▶ [Texto proporcionado]:
------------------------

# Láminas Polaroid o de polarizados



## fosfran (Mar 4, 2010)

buenas, quisiera que me den su punto de vista acerca de como funcionan realmente estas laminas, cuando por ejemplo se las utiliza en los automoviles. Yo desconosco el material preciso con el que estan fabricadas,(las de muy buena calidad claro), capaz conociendo esto se podria inferir en una respuesta bien tecnica. 
bueno mi duda es , ademas de atenuar la luz solar y suspuestamente polarizarlas, en que forma lo hacen y como se dan las reflexiones y refracciones durante la incidencia. por que teniendo en cuenta que las laminas son negras, se tendria que absorver mas q reflejar, segun la teoria del espectro del cuerpo negro, pero esto esta en contra del uso para el cual fueron hechas. tambien podria ser que estas absorven mucho pero esta energia que mayormente en la lamina y no ingresa, bueno espero me ayuden con mi duda....saludos


----------



## tecnogirl (Mar 5, 2010)

------------------------

▶ [Material proporcionado]:
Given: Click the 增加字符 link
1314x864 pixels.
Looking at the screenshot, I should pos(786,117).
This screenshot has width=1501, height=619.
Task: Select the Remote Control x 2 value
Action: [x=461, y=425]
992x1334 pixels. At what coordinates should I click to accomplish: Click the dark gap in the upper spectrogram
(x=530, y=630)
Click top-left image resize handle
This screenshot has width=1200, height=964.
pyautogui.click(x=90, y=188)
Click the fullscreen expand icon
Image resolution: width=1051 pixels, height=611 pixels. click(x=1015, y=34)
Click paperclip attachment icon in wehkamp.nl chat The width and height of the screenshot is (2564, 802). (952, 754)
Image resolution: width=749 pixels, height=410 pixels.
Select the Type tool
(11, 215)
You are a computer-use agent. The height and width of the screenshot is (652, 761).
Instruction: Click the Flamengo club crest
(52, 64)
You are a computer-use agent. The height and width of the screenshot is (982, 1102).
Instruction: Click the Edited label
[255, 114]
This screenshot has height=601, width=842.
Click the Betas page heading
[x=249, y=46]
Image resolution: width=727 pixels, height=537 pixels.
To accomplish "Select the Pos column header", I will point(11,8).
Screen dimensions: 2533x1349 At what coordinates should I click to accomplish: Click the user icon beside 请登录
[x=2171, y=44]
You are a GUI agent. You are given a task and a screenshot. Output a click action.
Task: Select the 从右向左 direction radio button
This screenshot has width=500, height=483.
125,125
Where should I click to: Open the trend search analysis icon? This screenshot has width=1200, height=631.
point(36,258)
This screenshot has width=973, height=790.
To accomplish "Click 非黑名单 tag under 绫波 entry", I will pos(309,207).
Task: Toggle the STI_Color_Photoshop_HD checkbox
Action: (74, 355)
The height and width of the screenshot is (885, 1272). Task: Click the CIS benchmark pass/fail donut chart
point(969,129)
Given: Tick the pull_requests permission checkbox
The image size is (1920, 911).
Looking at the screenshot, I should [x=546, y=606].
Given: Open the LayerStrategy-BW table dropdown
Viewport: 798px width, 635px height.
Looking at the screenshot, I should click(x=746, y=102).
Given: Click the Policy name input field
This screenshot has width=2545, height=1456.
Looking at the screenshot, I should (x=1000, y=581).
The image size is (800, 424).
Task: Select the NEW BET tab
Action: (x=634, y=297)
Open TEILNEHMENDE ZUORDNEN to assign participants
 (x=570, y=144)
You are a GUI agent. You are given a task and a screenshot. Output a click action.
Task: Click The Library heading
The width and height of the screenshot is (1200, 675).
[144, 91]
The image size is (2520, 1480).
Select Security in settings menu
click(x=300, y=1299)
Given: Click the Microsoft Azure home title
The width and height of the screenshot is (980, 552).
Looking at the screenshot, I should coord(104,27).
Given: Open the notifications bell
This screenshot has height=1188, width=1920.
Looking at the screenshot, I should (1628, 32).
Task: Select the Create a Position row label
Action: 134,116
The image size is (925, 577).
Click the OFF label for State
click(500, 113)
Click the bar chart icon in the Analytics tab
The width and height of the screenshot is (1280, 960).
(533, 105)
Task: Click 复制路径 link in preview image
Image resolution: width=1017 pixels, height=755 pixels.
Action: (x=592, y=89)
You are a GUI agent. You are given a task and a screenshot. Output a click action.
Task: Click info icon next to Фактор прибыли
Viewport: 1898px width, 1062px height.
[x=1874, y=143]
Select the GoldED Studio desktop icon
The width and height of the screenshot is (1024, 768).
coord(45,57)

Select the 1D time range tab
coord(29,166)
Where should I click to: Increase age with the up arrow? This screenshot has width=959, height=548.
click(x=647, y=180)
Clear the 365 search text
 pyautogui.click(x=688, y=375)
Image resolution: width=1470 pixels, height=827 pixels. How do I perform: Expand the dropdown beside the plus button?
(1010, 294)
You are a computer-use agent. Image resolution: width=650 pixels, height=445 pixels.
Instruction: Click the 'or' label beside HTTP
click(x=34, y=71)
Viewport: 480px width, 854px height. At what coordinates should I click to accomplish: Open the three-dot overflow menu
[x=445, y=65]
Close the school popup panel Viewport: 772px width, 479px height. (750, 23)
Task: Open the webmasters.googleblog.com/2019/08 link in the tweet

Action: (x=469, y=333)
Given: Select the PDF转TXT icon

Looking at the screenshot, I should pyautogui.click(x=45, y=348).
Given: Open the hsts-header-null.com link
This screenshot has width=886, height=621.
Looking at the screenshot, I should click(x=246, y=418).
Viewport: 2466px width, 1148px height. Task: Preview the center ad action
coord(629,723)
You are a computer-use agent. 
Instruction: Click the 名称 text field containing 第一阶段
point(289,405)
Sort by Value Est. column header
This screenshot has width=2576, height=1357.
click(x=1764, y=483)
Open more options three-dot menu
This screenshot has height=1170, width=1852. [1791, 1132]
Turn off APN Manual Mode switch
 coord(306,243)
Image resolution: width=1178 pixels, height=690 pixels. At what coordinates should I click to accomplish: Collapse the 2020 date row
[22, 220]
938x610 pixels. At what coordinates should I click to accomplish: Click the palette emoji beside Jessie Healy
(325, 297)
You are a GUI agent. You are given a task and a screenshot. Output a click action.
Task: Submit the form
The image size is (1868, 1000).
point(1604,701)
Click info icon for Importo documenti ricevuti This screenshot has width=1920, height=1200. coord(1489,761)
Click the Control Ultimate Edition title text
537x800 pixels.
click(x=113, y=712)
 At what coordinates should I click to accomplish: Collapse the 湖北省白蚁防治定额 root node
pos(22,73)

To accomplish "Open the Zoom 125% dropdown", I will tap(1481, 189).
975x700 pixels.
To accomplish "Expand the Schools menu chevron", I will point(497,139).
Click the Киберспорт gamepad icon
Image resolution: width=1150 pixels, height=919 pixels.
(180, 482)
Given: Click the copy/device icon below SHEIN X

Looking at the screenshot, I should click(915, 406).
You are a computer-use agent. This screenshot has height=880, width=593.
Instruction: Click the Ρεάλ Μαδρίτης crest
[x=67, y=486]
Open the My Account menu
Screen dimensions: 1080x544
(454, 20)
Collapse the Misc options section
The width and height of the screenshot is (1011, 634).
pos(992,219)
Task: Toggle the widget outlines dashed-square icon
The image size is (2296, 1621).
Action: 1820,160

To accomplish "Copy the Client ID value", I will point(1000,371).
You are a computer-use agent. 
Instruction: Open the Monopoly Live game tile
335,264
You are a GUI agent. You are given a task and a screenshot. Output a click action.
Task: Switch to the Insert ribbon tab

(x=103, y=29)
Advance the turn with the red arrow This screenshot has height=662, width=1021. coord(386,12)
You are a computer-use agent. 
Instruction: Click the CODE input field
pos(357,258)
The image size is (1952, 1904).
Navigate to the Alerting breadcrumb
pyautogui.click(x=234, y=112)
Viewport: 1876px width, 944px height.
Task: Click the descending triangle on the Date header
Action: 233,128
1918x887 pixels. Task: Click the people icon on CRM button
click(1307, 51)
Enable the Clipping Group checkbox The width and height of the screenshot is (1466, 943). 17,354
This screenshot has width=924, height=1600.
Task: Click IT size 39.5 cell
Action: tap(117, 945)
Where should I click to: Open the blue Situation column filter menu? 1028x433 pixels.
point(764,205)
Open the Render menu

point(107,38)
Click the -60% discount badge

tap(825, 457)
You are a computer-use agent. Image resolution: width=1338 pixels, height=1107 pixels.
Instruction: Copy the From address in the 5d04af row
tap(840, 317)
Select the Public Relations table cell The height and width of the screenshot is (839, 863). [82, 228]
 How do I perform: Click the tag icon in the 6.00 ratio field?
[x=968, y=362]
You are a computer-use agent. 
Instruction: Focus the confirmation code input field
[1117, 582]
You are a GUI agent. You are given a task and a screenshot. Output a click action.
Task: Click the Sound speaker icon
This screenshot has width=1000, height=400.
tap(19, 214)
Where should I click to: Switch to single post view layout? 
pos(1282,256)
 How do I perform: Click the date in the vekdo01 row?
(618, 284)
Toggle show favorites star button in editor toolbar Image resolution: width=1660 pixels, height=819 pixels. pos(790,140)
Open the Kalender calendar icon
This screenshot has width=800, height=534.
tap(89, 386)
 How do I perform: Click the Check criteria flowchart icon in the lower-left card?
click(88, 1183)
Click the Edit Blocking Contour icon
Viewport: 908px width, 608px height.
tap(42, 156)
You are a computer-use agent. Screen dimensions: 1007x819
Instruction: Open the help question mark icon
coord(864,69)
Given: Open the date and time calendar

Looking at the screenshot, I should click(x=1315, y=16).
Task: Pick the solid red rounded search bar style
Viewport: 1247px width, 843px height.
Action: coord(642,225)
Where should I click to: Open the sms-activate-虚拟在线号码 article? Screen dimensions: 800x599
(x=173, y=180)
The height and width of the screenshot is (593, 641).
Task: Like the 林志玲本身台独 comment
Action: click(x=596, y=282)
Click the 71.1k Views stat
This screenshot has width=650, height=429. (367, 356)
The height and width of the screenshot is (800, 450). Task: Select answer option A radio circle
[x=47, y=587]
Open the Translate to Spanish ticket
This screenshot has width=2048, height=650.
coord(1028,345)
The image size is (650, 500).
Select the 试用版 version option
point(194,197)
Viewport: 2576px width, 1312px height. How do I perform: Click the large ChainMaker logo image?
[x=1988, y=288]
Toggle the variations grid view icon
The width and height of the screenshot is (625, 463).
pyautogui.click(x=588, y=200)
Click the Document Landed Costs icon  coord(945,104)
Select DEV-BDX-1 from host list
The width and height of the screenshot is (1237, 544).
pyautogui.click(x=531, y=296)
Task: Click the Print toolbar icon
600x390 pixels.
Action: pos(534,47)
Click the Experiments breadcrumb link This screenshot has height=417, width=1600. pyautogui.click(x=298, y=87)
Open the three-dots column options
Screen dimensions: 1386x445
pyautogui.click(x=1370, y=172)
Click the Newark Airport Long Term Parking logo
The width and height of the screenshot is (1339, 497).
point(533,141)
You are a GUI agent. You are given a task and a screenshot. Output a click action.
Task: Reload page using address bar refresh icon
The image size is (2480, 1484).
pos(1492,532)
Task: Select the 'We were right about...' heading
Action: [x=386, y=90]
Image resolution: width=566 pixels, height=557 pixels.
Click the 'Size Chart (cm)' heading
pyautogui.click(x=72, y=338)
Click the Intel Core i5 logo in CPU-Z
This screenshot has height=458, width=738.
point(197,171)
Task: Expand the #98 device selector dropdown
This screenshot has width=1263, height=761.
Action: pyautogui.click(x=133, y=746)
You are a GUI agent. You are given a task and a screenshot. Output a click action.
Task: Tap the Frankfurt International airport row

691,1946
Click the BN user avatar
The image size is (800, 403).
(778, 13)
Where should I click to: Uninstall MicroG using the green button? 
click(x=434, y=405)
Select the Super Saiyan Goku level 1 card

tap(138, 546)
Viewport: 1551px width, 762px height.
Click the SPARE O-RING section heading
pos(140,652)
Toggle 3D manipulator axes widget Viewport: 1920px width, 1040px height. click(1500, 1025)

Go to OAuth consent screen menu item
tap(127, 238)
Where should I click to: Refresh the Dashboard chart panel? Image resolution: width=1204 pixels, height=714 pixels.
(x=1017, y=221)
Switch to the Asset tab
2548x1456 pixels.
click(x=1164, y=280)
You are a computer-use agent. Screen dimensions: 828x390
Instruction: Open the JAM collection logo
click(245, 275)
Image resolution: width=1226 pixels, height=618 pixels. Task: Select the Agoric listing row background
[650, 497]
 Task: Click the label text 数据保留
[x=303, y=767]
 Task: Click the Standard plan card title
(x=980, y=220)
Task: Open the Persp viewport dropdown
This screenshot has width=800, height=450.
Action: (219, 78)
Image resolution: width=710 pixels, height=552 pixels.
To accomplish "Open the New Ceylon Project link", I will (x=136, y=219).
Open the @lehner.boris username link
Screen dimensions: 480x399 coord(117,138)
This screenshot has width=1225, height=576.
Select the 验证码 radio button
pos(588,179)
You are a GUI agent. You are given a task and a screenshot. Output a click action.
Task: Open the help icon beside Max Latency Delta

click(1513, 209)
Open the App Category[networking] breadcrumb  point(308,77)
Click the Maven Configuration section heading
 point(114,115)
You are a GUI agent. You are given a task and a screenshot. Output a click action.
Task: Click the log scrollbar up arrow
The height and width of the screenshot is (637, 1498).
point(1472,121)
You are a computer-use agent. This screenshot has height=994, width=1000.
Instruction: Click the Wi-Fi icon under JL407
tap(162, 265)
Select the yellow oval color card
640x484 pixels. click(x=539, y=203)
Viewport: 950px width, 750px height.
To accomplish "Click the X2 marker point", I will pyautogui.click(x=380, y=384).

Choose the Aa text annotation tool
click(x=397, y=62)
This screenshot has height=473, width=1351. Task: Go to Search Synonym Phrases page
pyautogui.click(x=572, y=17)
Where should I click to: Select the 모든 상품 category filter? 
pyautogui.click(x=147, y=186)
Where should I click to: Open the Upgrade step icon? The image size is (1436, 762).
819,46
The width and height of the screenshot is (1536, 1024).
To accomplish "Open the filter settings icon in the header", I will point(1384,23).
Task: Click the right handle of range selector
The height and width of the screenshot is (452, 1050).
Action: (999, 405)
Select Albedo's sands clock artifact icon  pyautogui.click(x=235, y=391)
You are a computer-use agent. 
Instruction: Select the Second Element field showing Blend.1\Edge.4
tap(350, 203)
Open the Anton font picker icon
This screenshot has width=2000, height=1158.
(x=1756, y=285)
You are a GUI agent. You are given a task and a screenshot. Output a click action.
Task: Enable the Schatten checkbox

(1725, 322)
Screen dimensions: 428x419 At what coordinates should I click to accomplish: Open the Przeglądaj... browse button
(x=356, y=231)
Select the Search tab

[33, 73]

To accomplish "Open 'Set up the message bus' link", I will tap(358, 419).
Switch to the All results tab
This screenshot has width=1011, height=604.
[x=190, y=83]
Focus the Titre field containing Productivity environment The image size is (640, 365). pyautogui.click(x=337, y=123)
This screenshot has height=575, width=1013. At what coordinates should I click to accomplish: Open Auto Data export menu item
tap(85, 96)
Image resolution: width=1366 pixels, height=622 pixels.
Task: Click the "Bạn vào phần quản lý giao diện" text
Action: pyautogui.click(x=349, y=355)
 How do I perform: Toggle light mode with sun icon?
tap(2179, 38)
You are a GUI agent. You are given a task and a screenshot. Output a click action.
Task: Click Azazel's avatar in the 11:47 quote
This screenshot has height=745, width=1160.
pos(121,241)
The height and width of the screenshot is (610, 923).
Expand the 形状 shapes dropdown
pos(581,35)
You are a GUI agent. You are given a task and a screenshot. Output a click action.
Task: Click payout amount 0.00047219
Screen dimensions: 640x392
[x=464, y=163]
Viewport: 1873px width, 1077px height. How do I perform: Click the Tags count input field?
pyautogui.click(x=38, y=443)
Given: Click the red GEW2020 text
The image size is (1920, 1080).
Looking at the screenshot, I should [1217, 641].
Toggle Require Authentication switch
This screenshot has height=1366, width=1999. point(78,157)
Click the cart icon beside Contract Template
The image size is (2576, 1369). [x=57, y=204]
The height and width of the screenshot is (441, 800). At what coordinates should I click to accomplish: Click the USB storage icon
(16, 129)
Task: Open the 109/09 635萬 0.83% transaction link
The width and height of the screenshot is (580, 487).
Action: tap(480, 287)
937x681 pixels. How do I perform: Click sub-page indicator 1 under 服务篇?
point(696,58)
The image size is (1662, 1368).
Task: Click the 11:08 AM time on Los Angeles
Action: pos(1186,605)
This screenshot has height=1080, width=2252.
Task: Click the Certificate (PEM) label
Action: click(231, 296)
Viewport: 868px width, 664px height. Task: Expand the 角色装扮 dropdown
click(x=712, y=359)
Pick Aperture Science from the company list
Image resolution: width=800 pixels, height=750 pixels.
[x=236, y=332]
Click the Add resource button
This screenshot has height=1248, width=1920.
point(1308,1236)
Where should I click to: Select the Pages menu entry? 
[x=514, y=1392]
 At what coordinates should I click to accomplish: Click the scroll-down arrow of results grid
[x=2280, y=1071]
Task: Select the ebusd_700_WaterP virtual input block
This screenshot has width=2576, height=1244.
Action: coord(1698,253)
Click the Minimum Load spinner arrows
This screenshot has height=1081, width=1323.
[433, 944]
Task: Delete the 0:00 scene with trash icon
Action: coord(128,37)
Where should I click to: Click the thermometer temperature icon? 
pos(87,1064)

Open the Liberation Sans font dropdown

------------------------

▶ [Tareas]:
1. Resume el texto proporcionado en dos oraciones.
2. Según el texto proporcionado, ¿por qué piensa el autor que las láminas deberían absorber más de lo que reflejan? Contesta en una o dos oraciones.

▶ [Soluciones]:
1. Un usuario pide opiniones sobre cómo funcionan realmente las láminas polarizadas, por ejemplo en los automóviles, y reconoce que desconoce el material con que se fabrican las de buena calidad. Quiere saber cómo atenúan y polarizan la luz solar y cómo se producen las reflexiones y refracciones, pues, al ser negras, según la teoría del espectro del cuerpo negro deberían absorber más que reflejar, lo cual iría en contra del uso para el que fueron hechas.

2. Porque las láminas son negras y, según la teoría del espectro del cuerpo negro, deberían absorber más que reflejar. El autor señala que eso iría en contra del uso para el que fueron hechas.